### Selected passage

================================

That's a very good point. The fact bringing a firearm home automatically increases the risk to those who live there leads me to believe there is a lack of respect for that firearm and how to handle and store it safely. Unless we're including suicides in the data, because then you could argue if they didn't do it with a gun, they'd find another way to do it.
When my dad was dying of brain cancer, he kept asking me to bring my "biggest gun" down to the farm to "shoot some snakes". He was full of shit and we both knew it. I don't shoot snakes (or anything else for that matter – I'm strictly a target shooter) and he had never before shown any interest in firearms, but suddenly he wanted me to bring a rifle down so he could take a moment out to shoot himself.
I kind of wanted to help him out, but there was really no way around it. I would have lost all my guns but more seriously could have faced assisted suicide (murder) charges for letting him do it.
So he went the old-fashioned way: in palliative care doped up on morphine. I still can't decide how I want to die: bullet to the head or heroin overdose. I'm still leaning towards that heroin overdose. Not a bad way to die, really. I'd feel like a hypocrite if I got to shoot myself while denying my dying father the same . . .

================================

### Extracted data
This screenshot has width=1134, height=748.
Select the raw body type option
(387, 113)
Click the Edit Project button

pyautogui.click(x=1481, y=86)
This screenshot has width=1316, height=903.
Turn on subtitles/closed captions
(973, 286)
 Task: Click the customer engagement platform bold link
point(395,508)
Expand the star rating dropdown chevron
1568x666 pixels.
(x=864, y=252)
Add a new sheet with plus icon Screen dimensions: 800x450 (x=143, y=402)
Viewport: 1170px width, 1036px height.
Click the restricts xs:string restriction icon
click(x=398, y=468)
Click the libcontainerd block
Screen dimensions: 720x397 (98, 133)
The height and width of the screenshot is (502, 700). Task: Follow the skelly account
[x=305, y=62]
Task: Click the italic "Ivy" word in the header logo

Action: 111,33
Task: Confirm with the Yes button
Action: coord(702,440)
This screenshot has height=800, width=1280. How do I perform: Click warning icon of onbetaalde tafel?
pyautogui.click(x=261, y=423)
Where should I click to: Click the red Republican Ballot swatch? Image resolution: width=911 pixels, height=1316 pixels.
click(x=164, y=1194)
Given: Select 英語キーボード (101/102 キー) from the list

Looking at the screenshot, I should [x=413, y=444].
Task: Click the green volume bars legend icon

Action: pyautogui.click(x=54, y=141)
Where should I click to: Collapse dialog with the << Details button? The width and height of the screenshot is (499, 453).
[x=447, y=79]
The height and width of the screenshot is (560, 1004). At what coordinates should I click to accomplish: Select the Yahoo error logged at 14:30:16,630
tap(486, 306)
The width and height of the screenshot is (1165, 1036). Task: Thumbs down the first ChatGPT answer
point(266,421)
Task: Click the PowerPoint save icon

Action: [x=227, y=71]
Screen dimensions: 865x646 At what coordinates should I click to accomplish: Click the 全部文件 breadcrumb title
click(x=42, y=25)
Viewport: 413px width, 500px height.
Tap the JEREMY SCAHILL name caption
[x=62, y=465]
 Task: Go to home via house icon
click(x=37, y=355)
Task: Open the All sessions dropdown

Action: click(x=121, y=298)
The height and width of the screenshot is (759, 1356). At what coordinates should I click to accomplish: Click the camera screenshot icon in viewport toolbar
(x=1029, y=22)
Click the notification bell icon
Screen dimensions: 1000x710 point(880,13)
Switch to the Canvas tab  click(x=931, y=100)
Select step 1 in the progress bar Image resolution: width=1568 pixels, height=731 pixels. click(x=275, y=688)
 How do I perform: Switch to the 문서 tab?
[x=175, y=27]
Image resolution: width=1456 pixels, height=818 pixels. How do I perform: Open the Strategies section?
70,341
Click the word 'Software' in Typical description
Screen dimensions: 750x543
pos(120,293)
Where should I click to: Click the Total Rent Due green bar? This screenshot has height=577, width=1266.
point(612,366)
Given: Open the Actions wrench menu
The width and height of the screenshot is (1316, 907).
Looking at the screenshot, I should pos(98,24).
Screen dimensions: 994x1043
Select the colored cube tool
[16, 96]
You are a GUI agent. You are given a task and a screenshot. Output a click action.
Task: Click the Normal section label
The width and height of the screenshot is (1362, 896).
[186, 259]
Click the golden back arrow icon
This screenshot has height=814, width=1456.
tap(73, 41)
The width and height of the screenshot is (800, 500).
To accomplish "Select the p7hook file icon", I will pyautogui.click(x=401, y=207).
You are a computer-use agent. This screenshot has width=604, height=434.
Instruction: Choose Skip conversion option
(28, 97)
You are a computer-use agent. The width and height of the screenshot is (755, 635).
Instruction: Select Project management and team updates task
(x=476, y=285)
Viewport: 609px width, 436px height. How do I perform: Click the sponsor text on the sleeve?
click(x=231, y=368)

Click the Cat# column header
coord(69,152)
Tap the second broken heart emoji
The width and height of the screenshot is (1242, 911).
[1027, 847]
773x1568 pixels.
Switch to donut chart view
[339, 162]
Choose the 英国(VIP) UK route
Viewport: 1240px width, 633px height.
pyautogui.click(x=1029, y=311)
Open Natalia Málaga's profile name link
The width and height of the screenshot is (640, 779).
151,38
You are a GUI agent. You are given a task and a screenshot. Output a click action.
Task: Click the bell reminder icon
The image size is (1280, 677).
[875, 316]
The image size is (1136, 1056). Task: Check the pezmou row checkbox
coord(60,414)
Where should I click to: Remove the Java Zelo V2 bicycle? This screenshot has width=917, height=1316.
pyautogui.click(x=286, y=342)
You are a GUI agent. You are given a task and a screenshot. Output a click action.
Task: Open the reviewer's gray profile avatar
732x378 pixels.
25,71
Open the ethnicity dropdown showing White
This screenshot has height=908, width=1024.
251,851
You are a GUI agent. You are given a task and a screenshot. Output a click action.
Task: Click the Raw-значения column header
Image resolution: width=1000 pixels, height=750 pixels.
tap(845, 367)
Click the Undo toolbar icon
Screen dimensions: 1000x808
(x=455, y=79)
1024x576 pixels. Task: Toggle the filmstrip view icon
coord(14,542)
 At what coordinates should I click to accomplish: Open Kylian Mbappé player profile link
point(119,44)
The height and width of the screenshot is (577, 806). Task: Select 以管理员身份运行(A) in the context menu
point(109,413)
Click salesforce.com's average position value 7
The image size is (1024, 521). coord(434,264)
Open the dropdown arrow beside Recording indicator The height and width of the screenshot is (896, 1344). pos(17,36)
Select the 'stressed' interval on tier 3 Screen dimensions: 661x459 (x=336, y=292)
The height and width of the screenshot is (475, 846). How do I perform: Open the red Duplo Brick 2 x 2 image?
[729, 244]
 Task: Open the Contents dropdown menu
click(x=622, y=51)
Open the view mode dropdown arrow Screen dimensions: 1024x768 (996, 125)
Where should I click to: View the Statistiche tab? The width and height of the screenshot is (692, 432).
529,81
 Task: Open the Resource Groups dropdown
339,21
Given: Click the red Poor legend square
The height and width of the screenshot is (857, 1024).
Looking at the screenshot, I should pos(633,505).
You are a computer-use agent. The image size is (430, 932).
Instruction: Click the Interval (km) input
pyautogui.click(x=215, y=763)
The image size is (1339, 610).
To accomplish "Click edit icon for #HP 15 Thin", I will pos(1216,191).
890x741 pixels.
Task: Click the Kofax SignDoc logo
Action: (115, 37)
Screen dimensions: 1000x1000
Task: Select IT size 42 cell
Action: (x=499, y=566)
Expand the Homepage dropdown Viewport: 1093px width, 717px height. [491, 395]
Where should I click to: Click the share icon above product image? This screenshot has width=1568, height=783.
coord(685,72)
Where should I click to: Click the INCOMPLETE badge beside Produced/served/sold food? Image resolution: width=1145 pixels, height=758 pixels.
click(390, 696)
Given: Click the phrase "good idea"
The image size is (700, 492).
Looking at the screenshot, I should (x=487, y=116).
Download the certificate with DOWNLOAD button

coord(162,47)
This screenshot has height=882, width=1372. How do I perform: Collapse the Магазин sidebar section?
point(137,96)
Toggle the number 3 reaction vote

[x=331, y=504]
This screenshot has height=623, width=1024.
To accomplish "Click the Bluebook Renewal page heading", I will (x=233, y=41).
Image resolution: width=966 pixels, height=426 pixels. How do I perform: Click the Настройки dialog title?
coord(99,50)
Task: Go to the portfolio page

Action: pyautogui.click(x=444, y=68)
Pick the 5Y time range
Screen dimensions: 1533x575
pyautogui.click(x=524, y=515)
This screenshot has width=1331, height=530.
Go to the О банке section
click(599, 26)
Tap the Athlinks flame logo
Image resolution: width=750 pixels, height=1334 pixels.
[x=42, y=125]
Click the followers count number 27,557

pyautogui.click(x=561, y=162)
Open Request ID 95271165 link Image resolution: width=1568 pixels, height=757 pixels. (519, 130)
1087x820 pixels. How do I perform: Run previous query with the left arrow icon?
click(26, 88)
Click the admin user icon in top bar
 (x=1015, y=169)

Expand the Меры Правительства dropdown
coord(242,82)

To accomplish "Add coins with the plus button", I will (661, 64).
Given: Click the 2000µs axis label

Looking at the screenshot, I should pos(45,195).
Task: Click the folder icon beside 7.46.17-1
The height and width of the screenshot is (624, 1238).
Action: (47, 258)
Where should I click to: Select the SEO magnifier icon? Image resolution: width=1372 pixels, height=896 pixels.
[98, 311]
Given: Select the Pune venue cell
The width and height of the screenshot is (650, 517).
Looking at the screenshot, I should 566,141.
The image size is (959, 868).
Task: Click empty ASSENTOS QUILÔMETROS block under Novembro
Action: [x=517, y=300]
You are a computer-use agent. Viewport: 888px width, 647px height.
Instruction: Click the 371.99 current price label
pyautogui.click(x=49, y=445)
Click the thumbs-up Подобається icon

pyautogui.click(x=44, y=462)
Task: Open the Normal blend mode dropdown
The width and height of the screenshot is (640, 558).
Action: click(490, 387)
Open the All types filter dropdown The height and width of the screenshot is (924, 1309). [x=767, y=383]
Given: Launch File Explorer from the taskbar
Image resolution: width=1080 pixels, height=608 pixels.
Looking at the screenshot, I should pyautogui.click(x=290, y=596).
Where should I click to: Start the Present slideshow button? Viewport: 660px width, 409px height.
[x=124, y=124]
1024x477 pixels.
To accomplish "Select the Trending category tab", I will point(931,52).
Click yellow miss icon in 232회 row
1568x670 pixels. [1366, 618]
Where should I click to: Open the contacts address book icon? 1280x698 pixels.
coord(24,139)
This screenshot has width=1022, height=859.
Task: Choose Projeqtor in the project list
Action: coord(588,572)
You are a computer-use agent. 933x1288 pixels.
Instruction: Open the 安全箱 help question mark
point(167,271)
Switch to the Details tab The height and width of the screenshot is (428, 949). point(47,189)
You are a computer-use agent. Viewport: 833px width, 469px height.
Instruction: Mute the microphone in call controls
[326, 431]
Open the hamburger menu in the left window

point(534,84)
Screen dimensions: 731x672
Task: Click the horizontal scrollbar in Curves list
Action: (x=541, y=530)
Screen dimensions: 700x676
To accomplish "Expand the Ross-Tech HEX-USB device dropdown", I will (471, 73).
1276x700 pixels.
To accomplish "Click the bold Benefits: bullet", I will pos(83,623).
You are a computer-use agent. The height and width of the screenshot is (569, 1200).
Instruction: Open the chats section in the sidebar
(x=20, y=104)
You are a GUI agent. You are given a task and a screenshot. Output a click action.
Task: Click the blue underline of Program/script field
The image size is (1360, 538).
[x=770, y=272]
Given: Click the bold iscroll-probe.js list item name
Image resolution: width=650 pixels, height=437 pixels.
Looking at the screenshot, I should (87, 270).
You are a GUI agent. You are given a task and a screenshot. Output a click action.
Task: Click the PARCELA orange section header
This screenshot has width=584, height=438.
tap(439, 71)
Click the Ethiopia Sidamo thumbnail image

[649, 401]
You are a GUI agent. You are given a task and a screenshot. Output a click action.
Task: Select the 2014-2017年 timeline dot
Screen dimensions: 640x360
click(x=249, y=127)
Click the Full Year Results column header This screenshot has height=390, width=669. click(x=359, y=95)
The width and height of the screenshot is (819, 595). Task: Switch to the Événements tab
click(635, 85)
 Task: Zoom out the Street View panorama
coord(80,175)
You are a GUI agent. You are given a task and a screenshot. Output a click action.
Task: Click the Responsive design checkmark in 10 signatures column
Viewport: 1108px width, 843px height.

================================

### Work task
Supply what comes next in the passage about firearms and a dying father, picking up after its last sentence. You will not need the listing to do this.

### Final answer
On a related note, if you own a firearm here it must be kept in two separate safes: one for the firearm, and another for the ammunition. You can't store ammo in the same safe as the firearm. You can't store a loaded firearm, either.
The system isn't designed to make it easy for you to get to your gun in the event of needing it for self-defence, but it does make it harder for kids to get their hands on guns and ammo. In the US, people leave loaded guns beside their bed and even under their pillow. Every now and then someone shoots themself in the head thinking they are answering their phone.